**Data section:**
###

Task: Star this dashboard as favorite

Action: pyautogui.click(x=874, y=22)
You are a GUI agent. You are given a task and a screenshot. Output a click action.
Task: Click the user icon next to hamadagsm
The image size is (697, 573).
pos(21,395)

###

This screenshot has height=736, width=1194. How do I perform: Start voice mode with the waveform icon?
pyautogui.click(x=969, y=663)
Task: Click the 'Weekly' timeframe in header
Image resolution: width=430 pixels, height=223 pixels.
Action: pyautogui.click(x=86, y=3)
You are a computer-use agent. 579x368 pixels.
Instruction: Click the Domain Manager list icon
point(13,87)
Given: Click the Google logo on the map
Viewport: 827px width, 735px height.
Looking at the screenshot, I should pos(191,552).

###

**To do:** Your answer must consist of every line from the listing that holds the string "agent".

**Solution below:**
You are a GUI agent. You are given a task and a screenshot. Output a click action.
You are a computer-use agent. 579x368 pixels.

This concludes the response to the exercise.